CAGLIARI. In Italia venti milioni di persone hanno problemi di peso. Di questi, quattro milioni sono obesi veri e il 27 per cento hanno problemi cardiovascolari. Essere grassi potrebbe essere anche bello per l’estetica ma non lo è certamente per la salute. Ed è una malattia, comportamentale ma con riflessi genetici, come hanno comprovato i ricercatori del progetto Progenia, un programma di studio sulla popolazione dell’Ogliastra iniziato nel 2001. In particolare sono stati individuati due geni, il Fto e il Pfkp, fortemente legati alle persone sovrappeso. «L’obesità è un fenomeno complesso condizionato da fattori ambientali, da abitudini alimentari e predisposizione genetiche», spiega Manuela Uda, ricercatrice dell’Istituto di neurogenetica e neurofarmacologia del Cnr di Cagliari (diretto da Antonio Cao) e direttrice scientifica italiana di Progenia. «I responsabili scientifici del progetto - precisa - sono due: uno è l’americano David Schlessinger».
 Progenia è l’unico progetto sardo e uno dei pochissimi nazionali interamente finanziato da un ente pubblico degli Stati Uniti, il Nia di Baltimora, l’omologo dell’Istituto della sanità italiano. Grazie all’autorevolezza scientifica dell’allievo di Cao, Giuseppe Pilia (scomparso due anni fa e ideatore di Progenia assieme a Schlessinger), il Nia ha stanziato diciasette milioni di dollari. Tra gli obiettivi anche quello di studiare l’invecchiamento della popolazione ogliastrina, visto che gli ultracentenari abbondano. «In Sardegna - ha precisato più volte Cao - la situazione di isolamento ha permesso il formarsi di una serie di caratteristiche genetiche ideali per lo studio del genoma».
 Che l’obesità avesse anche una componente ereditaria già si sapeva, ma non quali fossero i geni responsabili. Ora «grazie a una tecnica all’avanguardia, la Snip, si è riusciti ad analizzare il genoma in maniera globale. E verificare la presenza di variazioni di sequenze all’interno dei geni Fto e Pfkp correlate agli indici che indicano obesità come la massa corporea, la circonferenza dei fianchi e il peso». I risultati di questa ricerca sno stati pubblicati nella rivista Plos Gentics, una delle più autorevoli del settore.
 La popolazione della Sardegna e, in particolare, dell’Ogliastra ha caratteristiche, rispetto all’obesità, simili al resto d’Italia, «permettendo in tal modo la messa a punto di modelli esportabili». Questo tipo di ricerche, continua la responsabile scientifica Uda, «hanno potenziali molto importanti. Individuato il gene e la sua posizione all’interno del genoma, sarà possibile poter fare in tempi rapidi delle analisi per capire la predisposizione verso l’obesità e, successivamente, adottare delle diete mirate e individualizzate». L’obesità è, infatti, una patologia che deriva da molti fattori e «che richiede un approccio multiplo».

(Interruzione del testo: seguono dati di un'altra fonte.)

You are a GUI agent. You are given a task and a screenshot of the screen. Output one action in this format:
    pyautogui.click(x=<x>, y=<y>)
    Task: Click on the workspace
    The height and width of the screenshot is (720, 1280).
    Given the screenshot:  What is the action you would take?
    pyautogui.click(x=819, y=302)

 Molti i risultati intriganti del progetto Progenia, tra questi l’aver sfatato il mito dei sardi ombrosi e chiusi di carattere. «Noi - continua Uda - abbiamo sottoposto a studio seimila volontari tra Ilbono, Elini, Arzana e Lanusei - spiega. Tra le altre cose abbiamo analizzato anche i tratti della personalità, sempre correlati alla presenza di determinati geni- E abbiamo riscontrato, anche dai test fatti, un carattere aperto e disponibile e ricco di emozioni positive».